MAIF can only insure drivers who have been rejected by two private auto insurers or had their coverage canceled. Most of its clients have bad driving records, and a third of its clients are from Prince George’s County. Other large segments are from the Eastern Shore and Baltimore City.
Middleton said the negotiations will be delicate.
“We have to do this in a very collaborative, non-threatening environment to put cool heads together,” Middleton said. “We didn’t set [MAIF] up to be a competitor with the private market” but “we expect them to be a professional insurance company.”
MAIF has defended itself strongly against charges that it’s trying to be a private market competitor, noting that it has lost both market share and premium income over the past six years, according to testimony it gave the committee last week.

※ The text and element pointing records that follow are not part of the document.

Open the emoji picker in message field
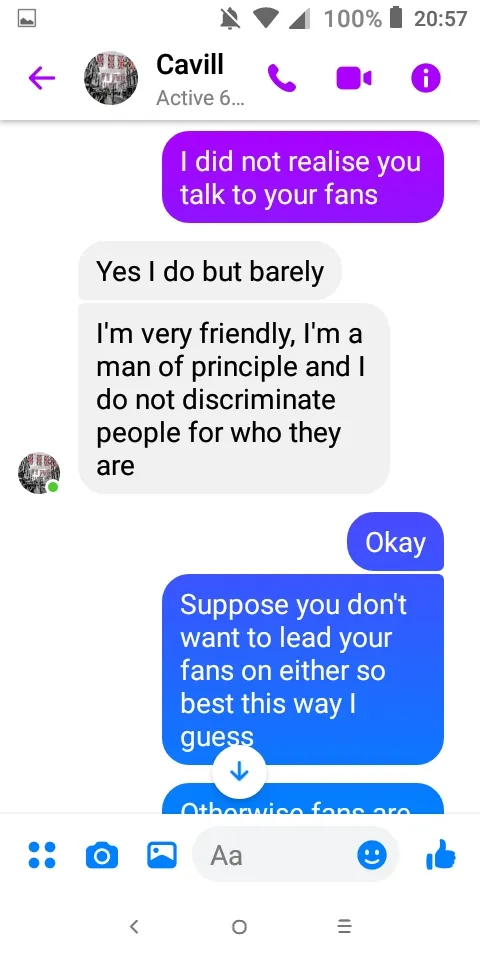The image size is (480, 960). click(x=372, y=855)
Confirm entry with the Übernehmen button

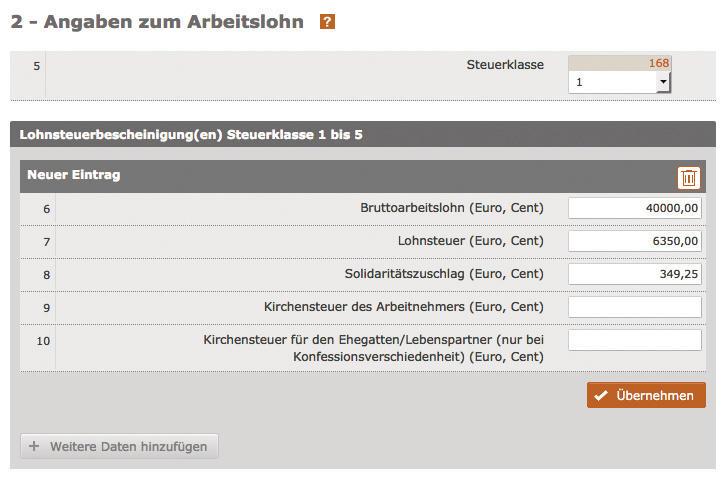pos(646,395)
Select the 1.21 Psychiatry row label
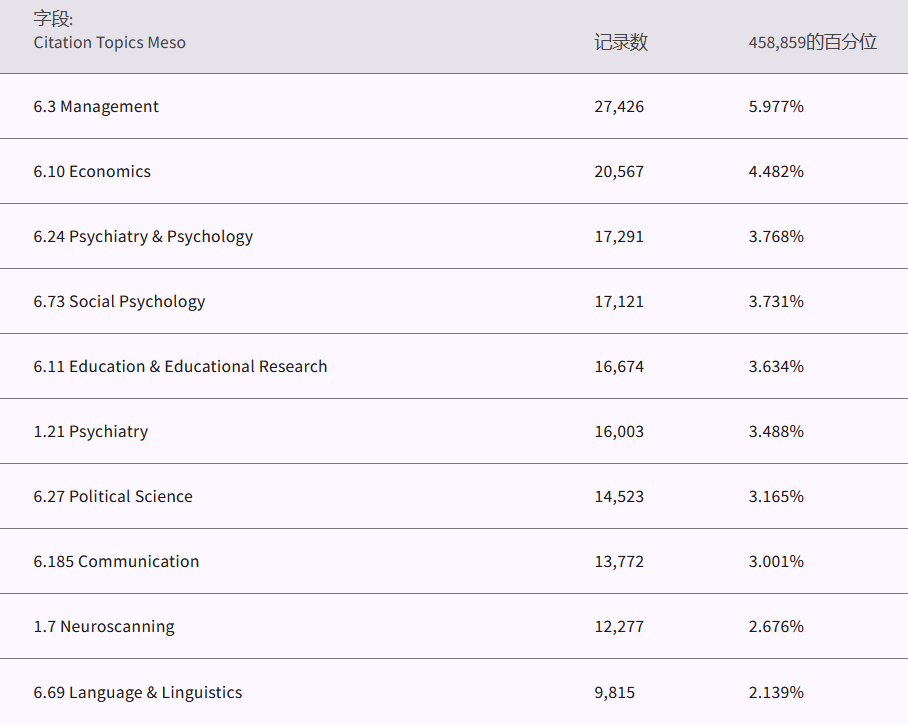 pyautogui.click(x=90, y=432)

In 2003, MAIF covered 6.4 percent of the insurance market in Maryland, generating $221 million in premiums. That has steadily declined over the years, and last year MAIF only covered 2.7 percent of the drivers in the state and had under $100 million in premiums.
“It is simply wrong to suggest that MAIF is competing with the private market,” MAIF Board Chairman Derrick Davis said in written testimony to the committee. (He is no relation to House Economics Matters Committee Chairman Dereck Davis) “MAIF is doing exactly what it was set up to do…. We are shrinking as private industry insures more and more Marylanders. This is viewed by MAIF as a good thing, and a successful result of its statutory mission.”
But lobbyist Bryson Popham said the market share should be even lower, because MAIF keeps customers on even if they have no accidents and their driving record has improved.
Popham represents Agency Insurance Co. of Hanover, which also insures high-risk drivers. Jack Stansbury, who runs Agency Insurance, said MAIF was losing money by holding down rates, in violation of state law.
MAIF has admitted it held down rates so more people could stay insured, and that was one of the reasons for their losses. The agency cited legislative direction from the 1990s to hold down rates.
The sponsors of the bill were particularly upset that MAIF’s board of directors handed out $1.4 million in bonuses in 2008 despite a $20 million loss, at the same time other state employees were taking furloughs.
“There would have been no bonuses” without action by the board to change the criteria for the awards despite the loss, said Sen. George Della, D-Baltimore City, another persistent MAIF critic.
In response to questions from Della, Davis said it was MAIF Executive Director Kent Krabbe who recommended the bonuses to the board. Krabbe got the highest amount, $36,000.
There’s a full report on the audit, and Krabbe’s testimony at a January hearing, at MarylandReporter.com.
The bonuses will not be given this year and next due to language Gov. Martin O’Malley put in the state budget. As state employees, MAIF workers also had to take furloughs – essentially a temporary pay cut – saving the fund $792,000, according to budget analysts. But MAIF said the furloughs will actually cost the agency $1.2 million in claims, storage, attorney’s fees and slower collections.
MAIF gets no state funds, and depends entirely on premiums from its subscribers.
The bill also seeks to prohibit MAIF spending on marketing, public relations and lobbying, on which it spent $96,000 in 2008. The spending also included unspecified “strategic consulting services.” But MAIF said it actually spent about $10 million on consulting services, including money paid to actuaries and investment advisors to manage its investment portfolio.
“To say that you can’t have any consultants I think would be a gross injustice to MAIF, and not a wise thing,” Middleton said. But he was not sure what would be appropriate for MAIF bonuses, given that the agency competes for staff with others in the insurance business.
But Middleton said MAIF should not retain customers who are not high risk and can be insured by private companies.